Sanctuary Church representatives told The DCNF that Sean Moon hadn’t planned to recruit from Japan alone.
“It wasn’t specifically Japan. He called on people from all over the world to come here,” said Jim Stephens, a member of the Unification movement since 1973 and a member of Sean Moon’s church. “Our largest international church is in Japan at the moment.”
“I’ve seen a couple of people from Poland,” he added.
Stephens, 71, is a member of Sean Moon’s flock and is married to a Japanese member of the church. Their marriage was arranged by Sun Myung Moon himself. Stephens currently works coordinating over 108 Japanese members into vans and sends them across the state to political events. Additionally, he houses approximately ten of the group’s leaders in his own home.
There are smatterings of other nations represented in their rally groups, including from Korea and Australia. All of them carry the same grim warning, however.
“There have always been irreconcilable differences between communism and Christianity,” said Rod Cameron, 70, a retired bus driver originally from Australia who resides in America with his wife, a Brazilian believer he was matched with by the church. “Communism is a threat. It really is a galactic fight.”
With such a strong aversion to communism, the enemy state that the followers of Sean Moon fear most is China, which they fear would exploit a Biden presidency in order to aggressively and violently seize power on an international scale. Members pass out flyers at Trump rallies that refrain from vocalizing their most radical theological beliefs, but place heavy emphasis on China and its human rights violations.
Mami Fujii, 54, and Chie Kataoka, 58, are both nurses for elderly patients. They took extensive vacation time to travel to America for the campaign when Sean Moon asked his followers to come to Pennsylvania. Fujii had already heard about conspiracy theories concerning Satanism and pedophilia online. When asked if she was referencing the “QAnon” community of conspiracy theorists, she said she had seen the term before, but was unfamiliar. (RELATED: QAnon Reigns Free On Amazon Despite Its Recent Ban Of Proud Boys, Redskins Merchandise)
“The reason I like Trump is because he doesn’t receive a salary,” said Kataoka. This is a point that most hold as crucial to Trump’s ability to combat the pedophiles and Satanists they believe are running the “deep state,” saying that it keeps him neutral and honest.
Unification services are known for their unorthodox aesthetics. Members of the movement are encouraged to bring their guns to services in order to assert members’ ability to protect themselves.

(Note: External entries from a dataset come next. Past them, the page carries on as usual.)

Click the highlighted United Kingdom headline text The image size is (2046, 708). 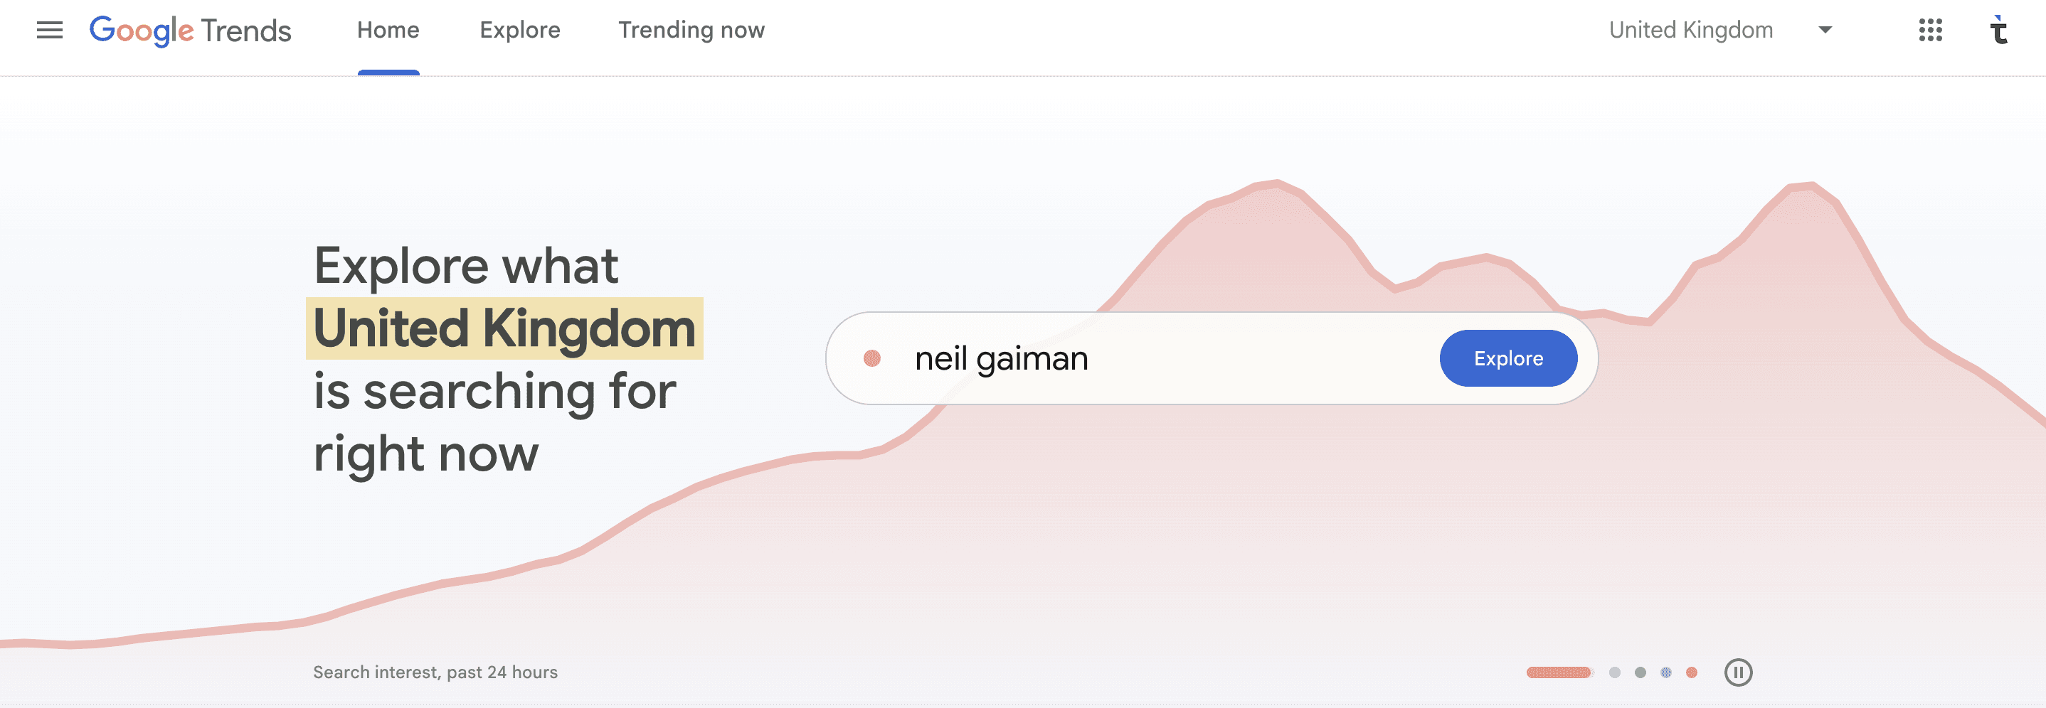[x=503, y=327]
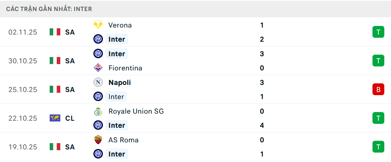Click the "Các trận gần nhất: Inter" header

click(49, 9)
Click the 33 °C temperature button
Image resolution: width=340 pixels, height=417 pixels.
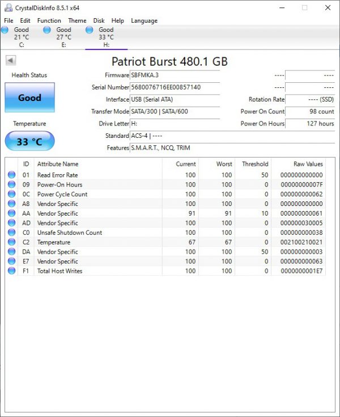point(29,141)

Parishioners also wear ornate gold and silver crowns during worship, meant to signify their own personal sovereignty. Sean Moon himself often sports a crown made of bullets.
Regis Hanna, 73, is the media contact for Sanctuary Church and has been a missionary of the movement with his wife for 20 years. He says that followers who have come from Japan have covered their own expenses the entire way.
“Some of them quit jobs. They’re paying for their hotels, transportation, everything,” Hanna said.
Hanna is optimistic about the movement’s growth, saying “The congregation keeps growing. When they come here, they know, yeah, that’s the real deal.”